Este mismo prurito selector es que el hizo que Fernando Remírez de Ganuza creara en 1991 la primera “mesa de selección” de uva; y haber desarrollado para la vendimia del 98 un modelo perfeccionado que elimina no sólo las uvas poco maduras o en mal estado, sino los mostos indeseables, al tiempo que le permite dividir los racimos enteros en “puntas” y “hombros” para su fermentación por separado: el no va más del perfeccionismo.
Hoy se ha generalizado entre las bodegas más rigurosas el pago de las uvas en virtud de su calidad, las mesas de selección las utilizan ya 7 bodegas, y se fermenta por separado cada parcela para poder ajustar los vitales tiempos de maceración.
Macerar sin riesgo
Durante años, la maceración de los tintos en Rioja ha sido una operación rutinaria, que apenas si duraba unos días. Se buscaba extraer el color imprescindible, sin someterse a los riesgos de una aportación indeseable de malos olores y taninos agresivos. Pero la búsqueda del color exige, como premisa básica, unas maceraciones más largas, que pueden alcanzar los 30 días, y generalmente en contacto con vinos más alcohólicos de los clásicos 12,5%. Todo esto conlleva serios peligros, entre ellos el no despreciable de alterar las características del varietal, y sólo es posible si se ha respetado rigurosamente el control de vendimia y selección de uva. No hay que olvidar que ese contacto, primero del mosto, y del vino ya fermentado, después, con sus hollejos va a permitir extraer la mayor cantidad posible de compuestos fenólicos, fundamentalmente los antocianos, taninos y, en sus capas más internas, los aromas propios del perfume varietal. Así obtenemos la base de las futuras sensaciones organolépticas del vino, su extracto, gusto, cuerpo y capacidad de crianza y envejecimiento.
De ahí la importancia de los componentes del hollejo de la uva, y de los procedimientos utilizados para su obtención.

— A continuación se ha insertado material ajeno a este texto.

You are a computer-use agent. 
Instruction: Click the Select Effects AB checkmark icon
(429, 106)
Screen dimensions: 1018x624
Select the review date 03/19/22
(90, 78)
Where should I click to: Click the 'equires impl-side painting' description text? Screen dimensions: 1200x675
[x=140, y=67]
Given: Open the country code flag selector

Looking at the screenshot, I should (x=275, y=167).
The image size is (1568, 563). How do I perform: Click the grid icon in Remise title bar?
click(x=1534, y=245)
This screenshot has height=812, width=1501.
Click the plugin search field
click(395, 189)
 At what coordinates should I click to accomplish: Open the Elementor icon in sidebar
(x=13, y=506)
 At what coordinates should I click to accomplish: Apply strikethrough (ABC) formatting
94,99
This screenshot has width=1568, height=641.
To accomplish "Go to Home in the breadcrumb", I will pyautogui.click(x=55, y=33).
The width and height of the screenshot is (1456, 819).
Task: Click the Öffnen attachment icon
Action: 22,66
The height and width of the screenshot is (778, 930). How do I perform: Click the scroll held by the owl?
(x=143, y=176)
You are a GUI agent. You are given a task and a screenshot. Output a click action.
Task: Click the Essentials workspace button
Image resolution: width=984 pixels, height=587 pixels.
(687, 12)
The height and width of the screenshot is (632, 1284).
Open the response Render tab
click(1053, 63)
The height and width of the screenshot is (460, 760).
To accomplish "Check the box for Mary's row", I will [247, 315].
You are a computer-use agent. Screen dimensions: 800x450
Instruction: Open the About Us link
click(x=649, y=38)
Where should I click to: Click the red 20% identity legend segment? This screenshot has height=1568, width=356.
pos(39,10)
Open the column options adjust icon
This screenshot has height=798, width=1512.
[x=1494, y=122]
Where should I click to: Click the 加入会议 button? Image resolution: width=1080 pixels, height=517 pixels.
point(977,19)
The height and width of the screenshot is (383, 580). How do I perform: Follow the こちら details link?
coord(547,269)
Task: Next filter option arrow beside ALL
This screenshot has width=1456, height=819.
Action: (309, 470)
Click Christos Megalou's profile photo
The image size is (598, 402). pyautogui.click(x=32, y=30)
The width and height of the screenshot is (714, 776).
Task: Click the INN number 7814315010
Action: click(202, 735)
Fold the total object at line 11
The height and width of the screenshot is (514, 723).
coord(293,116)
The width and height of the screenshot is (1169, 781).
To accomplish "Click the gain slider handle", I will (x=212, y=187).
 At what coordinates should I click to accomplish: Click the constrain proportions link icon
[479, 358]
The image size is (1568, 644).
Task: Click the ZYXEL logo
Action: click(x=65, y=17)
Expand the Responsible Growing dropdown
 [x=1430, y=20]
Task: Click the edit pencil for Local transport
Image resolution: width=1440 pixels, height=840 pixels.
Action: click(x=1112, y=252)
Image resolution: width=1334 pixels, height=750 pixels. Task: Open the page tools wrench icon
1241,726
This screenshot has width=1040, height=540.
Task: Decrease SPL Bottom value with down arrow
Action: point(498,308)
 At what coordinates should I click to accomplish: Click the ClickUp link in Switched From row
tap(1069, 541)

Uno de ellos es el tradicional de los fuertes remontados con bomba y riego de sombrero de dos a cuatro veces al día durante casi una semana, manteniendo el mosto a unos 15° C. A esto se añade la técnica de vaciado del depósito cada 2 días para romper el sombrero y permitir un contacto más homogéneo. Existen otros procedimientos menos habituales como el de sombrero sumergido que utiliza un remontado con regulador de caudal y toma de aire para la oxigenación de los mostos, y que no es otra cosa sino una actualización de la vieja práctica del bazuqueo, o hundimiento del sombrero por medios mecánicos, como el pistón hidráulico, que lo hunden suavemente. Una vez que comienza a elevarse la temperatura con el inicio de la fermentación, se baja el ritmo de remontados ya que la mayor parte de los antocianos han sido extraídos y lo que interesa es una lenta y continua extracción de taninos. Antes del descube, la maceración puede prolongarse unos 20 días o más, dependiendo del estado del vino y el tipo de depósito. Estos han cambiado hacia formas más bajas y anchas con menores volúmenes.
Pero no olvidemos que todo este repertorio de métodos de extracción sólo tiene sentido si partimos de la mejor uva que es, en definitiva, la única que hace buen vino.